Advierte “The Economist”: “El Niño global ya llegó”. Se basa en que el 2023 viene siendo el año más caluroso del que se tenga registro y que el 2024 lo sería aún más. Hace un recuento de los desastres en el ámbito planetario en estos meses y nos incluye: “Daños a la mayor industria pesquera del mundo donde las anchovetas han huido de sus aguas”.
Si bien es difícil prever el nivel de afectación para cada lugar, sostienen que los pasados eventos de El Niño permiten cierta predictibilidad y, por ello, “la construcción de resiliencia antes de que El Niño golpee permite minimizar daños…”.
“El problema es que muchos de los países más perjudicados están saliendo de catástrofes previas […] sequías e inundaciones extremas […] prolongados efectos del COVID-19 y alza de precios de los alimentos”. El artículo pareciera haber sido escrito para nuestros problemas.
Peor aún, el mismo día en que se publicó el artículo del medio británico en “Gestión”, se conoció del informe de la Contraloría General de la República sobre la ejecución de los fondos de emergencia para la prevención: S/3.565 millones y solo se ha ejecutado el 5,6%. Si bien este porcentaje compromete a los gobiernos regionales y locales, lo asignado para ellos es muy marginal. Del total, el Gobierno Central ha recibido S/3.125 millones y ha ejecutado S/74,6 millones (¡2,4%!).

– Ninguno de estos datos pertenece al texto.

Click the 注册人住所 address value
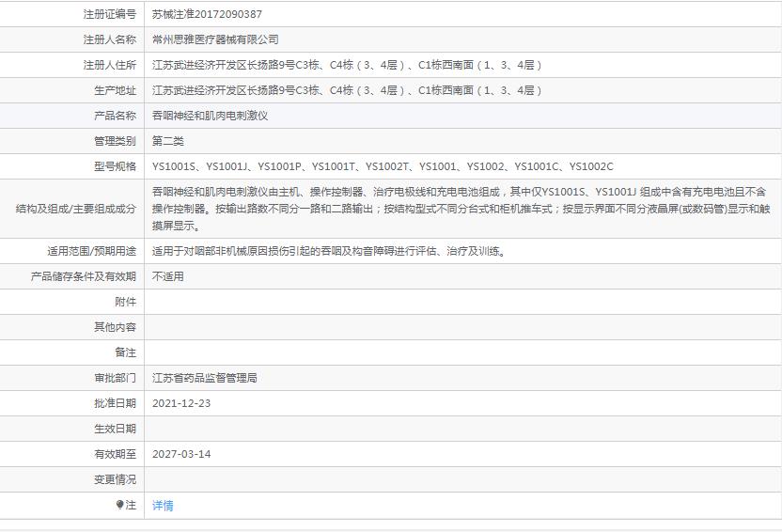The image size is (782, 532). point(347,65)
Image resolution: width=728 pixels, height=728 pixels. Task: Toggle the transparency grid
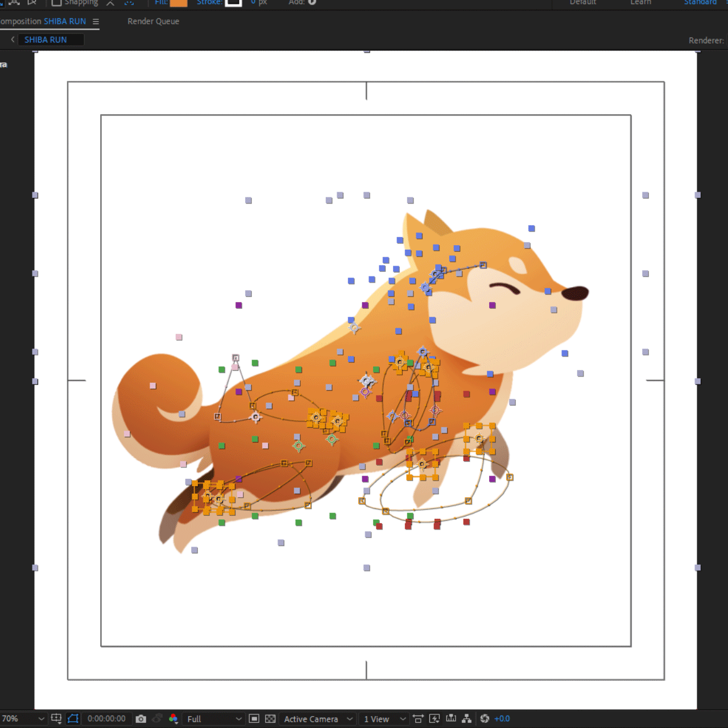click(271, 719)
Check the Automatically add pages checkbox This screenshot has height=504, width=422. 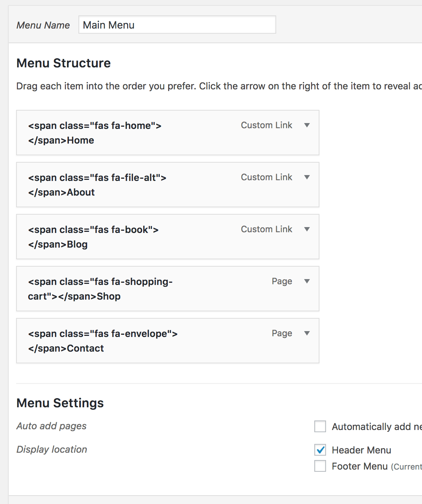tap(320, 426)
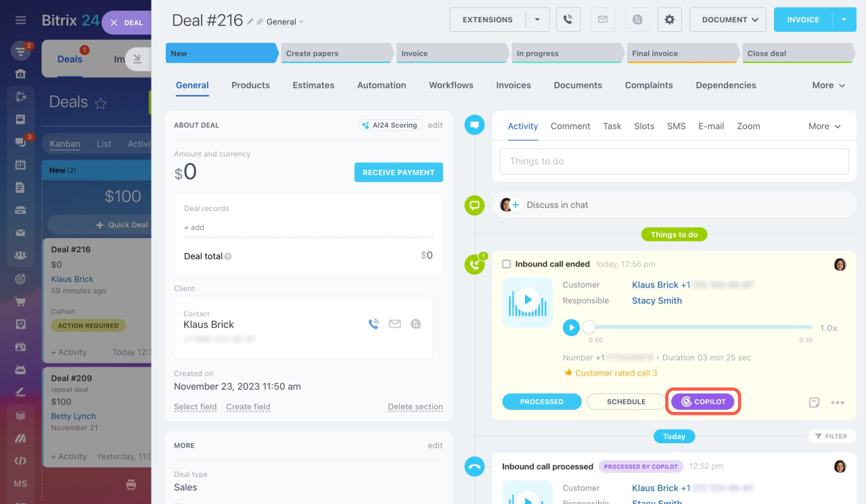Play the inbound call recording
The image size is (866, 504).
571,327
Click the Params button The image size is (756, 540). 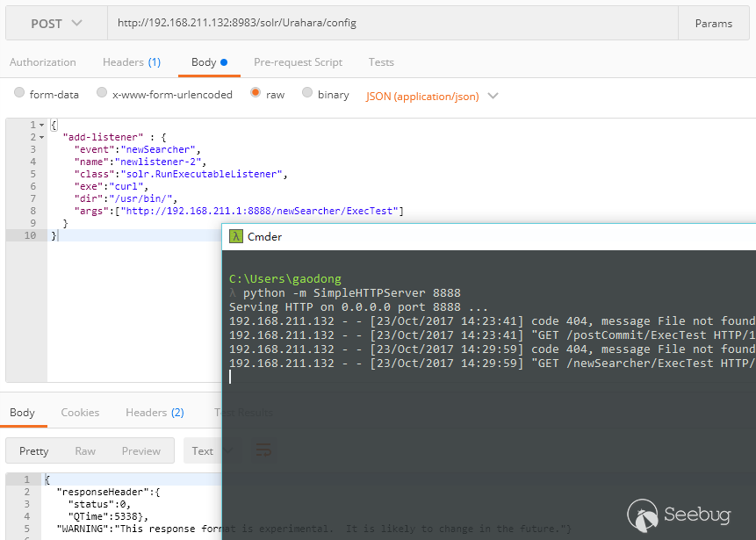713,24
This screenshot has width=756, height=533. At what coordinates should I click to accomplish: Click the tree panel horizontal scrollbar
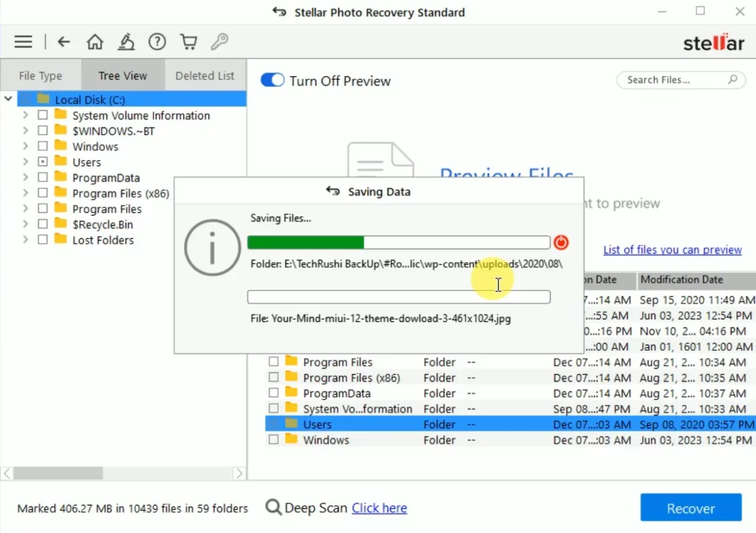click(x=58, y=473)
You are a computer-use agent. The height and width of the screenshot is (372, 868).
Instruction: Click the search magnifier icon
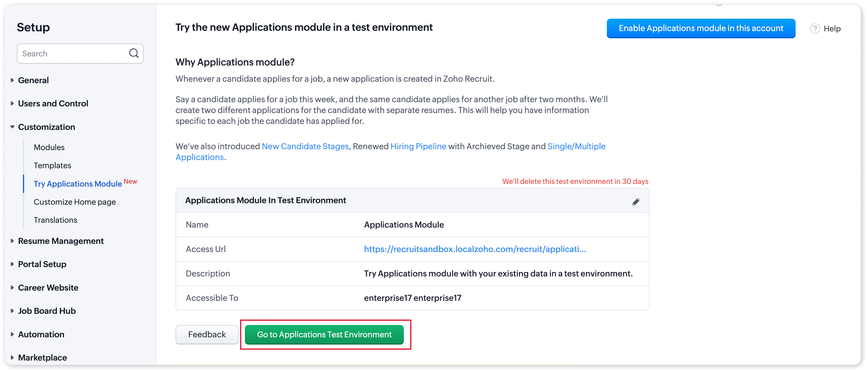click(x=134, y=53)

El escepticismo del contralor Nelson Shack de que esto cambie en los próximos meses lo ha llegado a sostener: “Ojalá que no venga El Niño de manera severa […] porque nos va a destruir. Pueden morir miles de compatriotas y tener miles de millones de pérdidas en infraestructura pública y privada”.
En otras palabras, el contralor ruega que “Dios sea peruano”, un privilegio que, por cierto, no ha sido muy frecuente en los últimos años.
Lo que da credibilidad a las preocupaciones de Shack es la apabullante lentitud en ejecutar las inversiones que caracteriza al Estado Peruano. Para empezar, en el caso de la reconstrucción pos-El Niño costero del 2017. Pero este es un problema generalizado.
Piénsese, por ejemplo, en el nuevo aeropuerto Jorge Chávez, que debió estar listo en el 2005, pero lo estará veinte años después por la demora en entregar los terrenos para construirlo. O en la línea 2 del metro de Lima, que Ollanta Humala aspiraba inaugurar al fin de su gestión, pero actualmente, si lo tenemos completo en el 2026, sería un milagro. Eso se repite en miles de obras de todo tipo y dimensión en ámbitos claves como hospitales, escuelas, carreteras o comisarías.
Se convierte, así, en la peor injusticia para los que más necesitan: hay dinero para proteger y mejorar la calidad de vida de los peruanos, pero una lógica de gestión que nos llena de requisitos y barreras para evitar la corrupción (lo que notoriamente no se consigue) convierte al Estado en una tortuga y al país en un cangrejo.
Este no es un problema solo de este gobierno, ni se puede solucionar de un día para otro. Pero lo que sí llama la atención es la soberbia del primer ministro Alberto Otárola (una que no se condice con una aprobación que raspa el 10%), cuando asegura que antes de que acabe diciembre habrán ejecutado el 97,6% que tienen ellos pendiente e invita al contralor a que lo visite en la PCM, para explicarle cómo lo harán.
Solo nos queda a los peruanos confiar en la buena suerte y que El Niño venga debilucho o que las promesas del presidente del Consejo de Ministros se cumplan. Diciembre dirá.
Coda: El ministro de Salud dice que la llegada de la nueva variante del COVID-19 (la EG.5) es cuestión de días. Se sabe que la vacuna bivalente es la que protege con mayor efectividad de sus peores efectos y, también, que los inoculados con ella en el país son un porcentaje bajísimo. Para recuperar el tiempo perdido, ante una amenaza que se conoce desde hace meses en el mundo, sería indispensable una campaña rápida y masiva del Ministerio de Salud promoviendo la vacunación. Cada vida que se salve con ello habrá justificado el esfuerzo.